Abstract 9727: Reduced Bmpr2 Causes a Decrease in Foxf1 That Links Unrepaired DNA Damage to Persistent Pulmonary Hypertension

Introduction: B MPR2 mutation is the most common genetic cause of pulmonary arterial hypertension (PAH). Loss of BMPR2 causes pulmonary arterial (PA) endothelial cell (EC) dysfunction and impairs EC-mediated suppression of smooth muscle cells proliferation. These are characteristic features of PAH vascular cells as is the presence of DNA damage that can be induced by oxidative stress.
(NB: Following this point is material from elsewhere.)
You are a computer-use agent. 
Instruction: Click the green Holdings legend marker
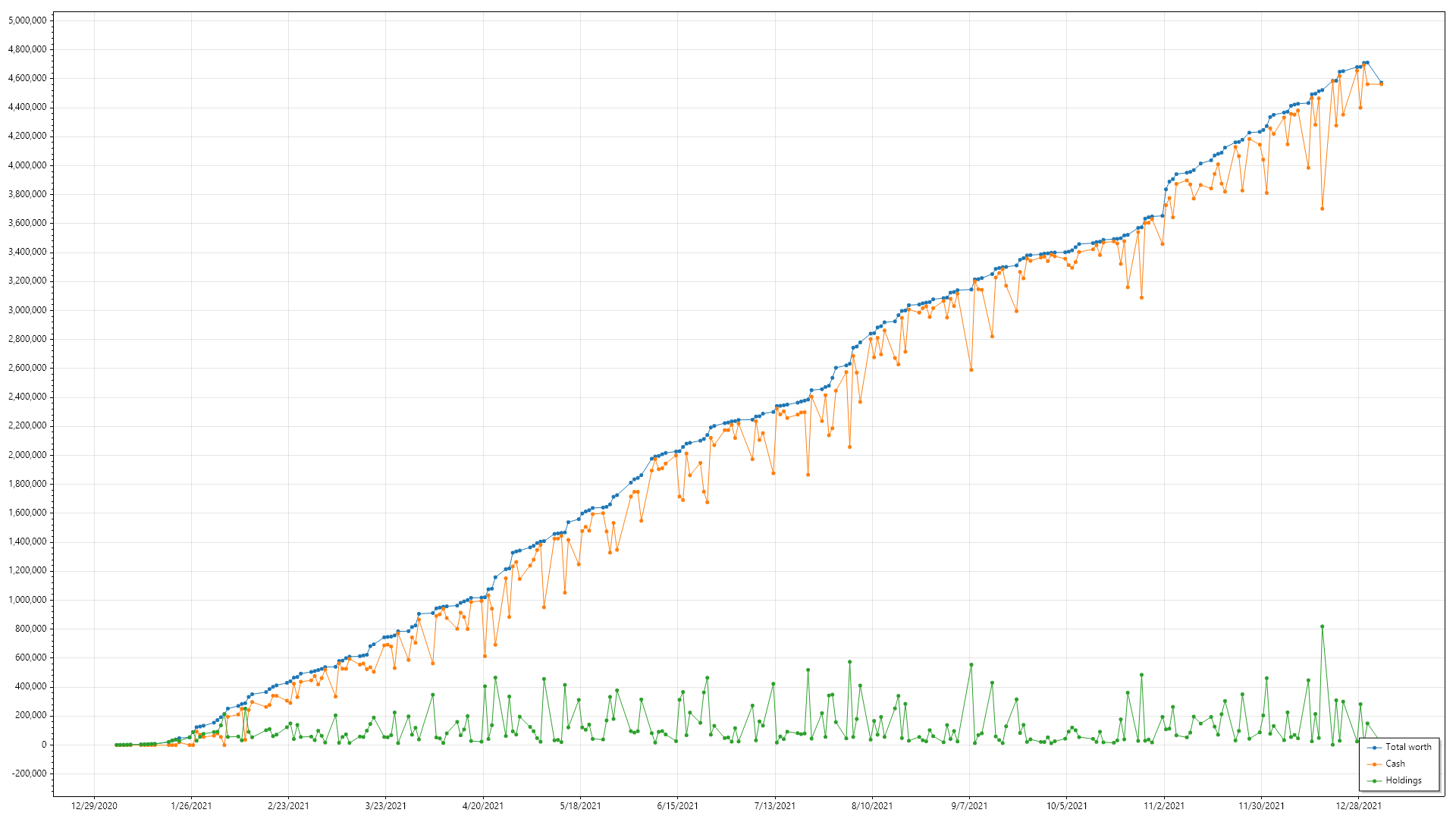[1375, 780]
We previously showed that EC- Bmpr2 -/- mice have persistent pulmonary hypertension (PH) with reoxygenation after hypoxia. However, the role of DNA damage in causing persistent PH related to loss of BMPR2 and oxidative stress is unknown. Hypothesis: We hypothesize that loss of BMPR2 causes unrepaired DNA damage and persistent PH by altering the expression of genes that maintain EC homeostasis. Methods and Results: DNA damage assessed by γH2AX foci was observed in PAEC of EC- Bmpr2 -/- mice in room air, that was more extensive after reoxygenation (10% hypoxia for 3 weeks followed by recovery in room-air for 4 weeks). Deletion of the DNA damage sensor ataxia-telangiectasia mutated (ATM) in EC of mice (EC- Atm -/- ) also resulted in persistent DNA damage and PH. RNA sequencing of PAEC after reoxygenation in EC- Bmpr2 -/- and EC- Atm -/- mice vs. controls showed downregulated EC differentiation and development genes enriched in biding motifs for Foxf1, a transcription factor associated with DNA repair and angiogenesis. Foxf1 expression was reduced in PAEC with loss of BMPR2 or ATM. Loss of Foxf1 decreased angiogenic genes Cldn5 and Vegfr2 , and DNA damage response genes Atm and p53 , and impaired PAEC migration and tube formation. Foxf1 overexpression increased these genes in PAEC. Immunohistochemistry showed decreased FOXF1 in PAEC of human pulmonary vascular lesions. Delivery of Foxf1 to EC- Bmpr2 -/- mice with an AAV2-peptide targeting the PA endothelium attenuated DNA damage in PAEC, restored angiogenesis genes and completely reversed persistent PH returning right ventricular systolic pressure to normal levels. Conclusions: We link loss of BMPR2 and DNA damage sensing in PAEC to persistent DNA damage and PAH and show that both are mediated by reduced FOXF1 . In EC- Bmpr2 -/- mice, Foxf1 gene therapy attenuated DNA damage restored angiogenesis genes, and prevented persistent PH.